Dead dinos, oil derricks, dammed rivers and fantastic canyons. Vernal isn’t even trying not to be weird. A dressed-to-impress T. rex welcomes you on the west side of town and big pink Dinah makes eyes at travelers from the east. The Jurassic Park of Utah is filled to the brim with old dino bones and has a museum to prove it, but it’s more than just a fossil town. Vernal also has rural charm and a wild west history — in fact, Butch Cassidy and the Sundance Kid used to hang out around these parts. If you’re not spending a quiet evening on flower-lined Main Street, you can take a quick trip to another world at one of these weirdly wonderful locations in the neighborhood.
Local tip: Visit the haunted Vernal Hotel (say hi to Butch and Sunny D!), and plan one more day than you think you’ll need. There’s more to do in Vernal than most people think.
You could take a trip to the Grand Canyon, do mushrooms and watch Honey I Shrunk the Kids, or you could just drive an hour south of Vernal for the same effect. Fantasy Canyon is a tiny little gap filled with snaky sandstone shapes and snaky actual snakes, hiding between oil fields and industrial sites. (Pro tip: If you’re driving there and you feel like you’re somewhere you’re not supposed to be, you’re on the right track.) The gothic rock nodules are so delicate it’s hard to believe they’ve survived this long, undisturbed by Boy Scouts and their leaders. In another thousand years this place will be overrun by robot realtors, so get surreal while the getting is good.
North of Vernal on the Wyoming border is a dammed fine combination of red rock and Green River. Flaming Gorge looks like you copied Lake Powell and pasted it into the Uintas — 200,000 acres of stained-glass water and rusty sandstone in the middle of the ponderosa pines of Ashley National Forest. There are great boating and fishing on the reservoir, sure, but don’t get caught with your bike shorts down. There are some fun semi-secret hiking/biking trails if you want to spend some time on land. Head below the dam for fun rafting and blue-ribbon fly fishing as well. Ride the whitewater rapids and/or catch browns, rainbows, and cutthroats, although there is heavy competition from ospreys, herons, and otters. Keep an eye out for the rare native species Geriatric localgrumpus, easily identified by his furrowed brow and mournful call for the good old days. (If encountered, avoid eye contact, distract with Werther’s Originals and move to higher ground.)
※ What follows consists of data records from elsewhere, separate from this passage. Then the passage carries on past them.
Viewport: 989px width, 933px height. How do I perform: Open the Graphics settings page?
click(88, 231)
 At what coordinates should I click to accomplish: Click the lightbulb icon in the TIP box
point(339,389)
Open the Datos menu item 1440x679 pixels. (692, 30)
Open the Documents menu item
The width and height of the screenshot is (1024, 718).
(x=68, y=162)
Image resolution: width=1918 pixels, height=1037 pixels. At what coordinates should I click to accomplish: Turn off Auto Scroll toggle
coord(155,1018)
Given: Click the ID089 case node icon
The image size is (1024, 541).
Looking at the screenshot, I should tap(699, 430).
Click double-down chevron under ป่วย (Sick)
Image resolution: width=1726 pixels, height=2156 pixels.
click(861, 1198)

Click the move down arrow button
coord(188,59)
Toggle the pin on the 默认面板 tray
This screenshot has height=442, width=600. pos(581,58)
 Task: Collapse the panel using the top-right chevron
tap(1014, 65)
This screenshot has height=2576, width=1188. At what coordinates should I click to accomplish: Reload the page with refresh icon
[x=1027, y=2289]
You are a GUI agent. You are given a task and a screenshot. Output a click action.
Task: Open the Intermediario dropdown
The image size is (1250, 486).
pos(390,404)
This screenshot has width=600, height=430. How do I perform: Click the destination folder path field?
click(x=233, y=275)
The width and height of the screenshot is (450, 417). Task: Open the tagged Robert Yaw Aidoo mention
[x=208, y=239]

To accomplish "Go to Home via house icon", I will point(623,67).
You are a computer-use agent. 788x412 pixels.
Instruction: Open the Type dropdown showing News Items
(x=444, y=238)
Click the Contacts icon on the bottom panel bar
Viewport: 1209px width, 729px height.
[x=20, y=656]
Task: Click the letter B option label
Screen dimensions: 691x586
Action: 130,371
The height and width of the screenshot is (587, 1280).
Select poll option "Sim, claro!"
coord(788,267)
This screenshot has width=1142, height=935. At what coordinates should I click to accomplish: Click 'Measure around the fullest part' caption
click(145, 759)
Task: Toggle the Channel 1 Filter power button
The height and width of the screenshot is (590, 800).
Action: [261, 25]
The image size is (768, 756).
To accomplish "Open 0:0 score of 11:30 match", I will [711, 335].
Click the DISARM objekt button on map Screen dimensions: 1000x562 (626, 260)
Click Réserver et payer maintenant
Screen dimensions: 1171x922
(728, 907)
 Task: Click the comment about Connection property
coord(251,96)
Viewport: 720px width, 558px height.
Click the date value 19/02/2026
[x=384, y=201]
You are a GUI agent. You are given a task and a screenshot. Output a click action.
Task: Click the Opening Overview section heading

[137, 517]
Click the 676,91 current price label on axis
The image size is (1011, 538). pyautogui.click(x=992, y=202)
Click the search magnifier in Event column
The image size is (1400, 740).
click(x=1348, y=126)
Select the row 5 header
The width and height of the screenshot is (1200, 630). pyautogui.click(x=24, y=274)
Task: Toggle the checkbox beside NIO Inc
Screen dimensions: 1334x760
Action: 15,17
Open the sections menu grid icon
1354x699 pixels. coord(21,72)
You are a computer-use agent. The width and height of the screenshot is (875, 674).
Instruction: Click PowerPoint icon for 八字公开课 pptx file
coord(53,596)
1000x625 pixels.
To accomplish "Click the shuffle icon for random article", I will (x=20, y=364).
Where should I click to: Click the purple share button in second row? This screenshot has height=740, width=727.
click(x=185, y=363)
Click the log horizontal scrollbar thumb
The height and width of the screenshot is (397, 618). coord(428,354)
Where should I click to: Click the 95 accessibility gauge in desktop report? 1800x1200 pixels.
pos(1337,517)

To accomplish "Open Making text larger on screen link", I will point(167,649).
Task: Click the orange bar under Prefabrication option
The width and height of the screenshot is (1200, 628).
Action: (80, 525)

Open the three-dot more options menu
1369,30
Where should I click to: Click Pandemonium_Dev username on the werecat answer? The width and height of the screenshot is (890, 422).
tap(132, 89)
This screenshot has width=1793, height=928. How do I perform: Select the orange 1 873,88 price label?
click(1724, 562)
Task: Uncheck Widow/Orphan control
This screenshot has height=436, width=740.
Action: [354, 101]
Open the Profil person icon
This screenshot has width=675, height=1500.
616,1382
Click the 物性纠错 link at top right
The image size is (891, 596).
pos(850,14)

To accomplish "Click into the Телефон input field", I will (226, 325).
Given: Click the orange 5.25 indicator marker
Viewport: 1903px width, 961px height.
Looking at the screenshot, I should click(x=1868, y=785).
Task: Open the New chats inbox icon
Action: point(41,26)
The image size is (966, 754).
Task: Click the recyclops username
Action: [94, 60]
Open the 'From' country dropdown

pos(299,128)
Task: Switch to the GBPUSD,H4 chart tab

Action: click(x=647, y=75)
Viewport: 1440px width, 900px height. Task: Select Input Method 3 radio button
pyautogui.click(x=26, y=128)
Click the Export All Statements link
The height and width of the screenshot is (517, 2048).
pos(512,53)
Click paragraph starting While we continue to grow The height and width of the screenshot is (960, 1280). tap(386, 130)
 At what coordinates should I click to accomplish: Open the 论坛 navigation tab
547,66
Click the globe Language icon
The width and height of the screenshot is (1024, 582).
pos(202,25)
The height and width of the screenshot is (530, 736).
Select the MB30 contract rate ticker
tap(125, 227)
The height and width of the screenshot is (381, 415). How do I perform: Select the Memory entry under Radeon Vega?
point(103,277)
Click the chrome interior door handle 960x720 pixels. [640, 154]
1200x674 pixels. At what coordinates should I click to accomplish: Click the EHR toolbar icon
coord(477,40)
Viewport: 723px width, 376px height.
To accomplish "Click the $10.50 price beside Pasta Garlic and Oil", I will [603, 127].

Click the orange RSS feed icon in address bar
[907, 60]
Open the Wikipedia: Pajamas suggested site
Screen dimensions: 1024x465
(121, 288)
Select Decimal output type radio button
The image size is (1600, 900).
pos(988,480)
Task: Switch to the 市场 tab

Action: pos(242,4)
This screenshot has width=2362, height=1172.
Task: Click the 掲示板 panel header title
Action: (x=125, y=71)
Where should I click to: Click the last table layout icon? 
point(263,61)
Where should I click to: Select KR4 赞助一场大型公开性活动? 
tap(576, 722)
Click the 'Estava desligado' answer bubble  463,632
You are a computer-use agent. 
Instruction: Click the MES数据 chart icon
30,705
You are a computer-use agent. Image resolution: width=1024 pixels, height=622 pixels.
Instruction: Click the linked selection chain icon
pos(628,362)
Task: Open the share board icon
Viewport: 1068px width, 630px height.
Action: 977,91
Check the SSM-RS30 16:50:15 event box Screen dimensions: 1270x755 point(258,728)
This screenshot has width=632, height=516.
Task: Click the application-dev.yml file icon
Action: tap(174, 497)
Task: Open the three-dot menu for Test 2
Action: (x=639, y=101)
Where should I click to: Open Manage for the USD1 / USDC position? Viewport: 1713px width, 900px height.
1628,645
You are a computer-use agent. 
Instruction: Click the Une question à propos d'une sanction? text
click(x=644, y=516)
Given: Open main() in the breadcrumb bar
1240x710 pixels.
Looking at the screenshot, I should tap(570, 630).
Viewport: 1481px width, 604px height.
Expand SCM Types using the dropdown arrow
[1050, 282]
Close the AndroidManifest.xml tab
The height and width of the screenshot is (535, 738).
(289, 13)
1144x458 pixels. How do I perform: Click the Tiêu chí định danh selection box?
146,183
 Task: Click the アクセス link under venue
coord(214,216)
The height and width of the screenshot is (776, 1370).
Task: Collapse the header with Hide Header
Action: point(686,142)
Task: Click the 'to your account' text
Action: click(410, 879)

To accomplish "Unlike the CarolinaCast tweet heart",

It wouldn’t be a trip to Vernal without some serious face time with the earth’s favorite monsters. The Dinosaur National Monument Quarry Exhibit Hall isn’t one of those virtual, citified, every-kid-gets-an-iPad museums. It’s hands-on, immediate, so place-specific you actually walk next to 1,500 bones embedded in a wall where the poor walnut-brained bastards got murdered by a mudslide. Your children can fulfill their childish desire to touch everything, and so can you. Come face-to-face with reconstructed dinos, marvel at all the earth has given and taken away, then head outside for an interpretive walk past more fossils, Native American rock art, and some Reagan-era staff housing. The Quarry Exhibit Hall is just the western tip of the 200,000-acre monument, so you can make like John Wesley Powell and keep on exploring the Green River, Yampa River, and beyond. (Fun fact: Major Powell invented whitewater rafting right here on the Green in 1869. Watch for some fun commemorations and celebrations in Vernal for the 150th anniversary.)
Another red rock reservoir, more stillwater, more dinosaur artifacts. Luckily those aren’t the kind of things that get boring. Start the day off hunting for dino tracks, best seen in the light of early morning or late afternoon. Once you’ve walked a mile in Fred Flintstone’s shoes you’ll be ready to soak your barking Dinos (Get it? That’s the Flintstones’ dog’s name!) in Red Fleet’s cool water. There are some nice no-wake zones, which make it perfect for paddle sports and giant cartoonish floatation devices. Finish the day (or start a new one) with some of Red Fleet’s little-known climbing and rappelling routes. Not a bad spot to spend the night, naturally, so grab a tent or a pterodactyl wing and set up camp.
Spring Hill Suites by Marriott — Big, modern rooms and dozens of options at breakfast.
Microtel Inn & Suites — A nice spot with a pool and hot tub, just a drive or two away from the golf course.
Days Inn — Clean and casual rooms for a comfortable price.
WHERE TO EAT
Betty’s — This is where you’ll find the locals. Don’t miss the breakfast.
Vernal Brewing Company — For a burger and an Allosaurus Amber Ale.
Quarry Steakhouse — They’ve got the Green River right there in the tile.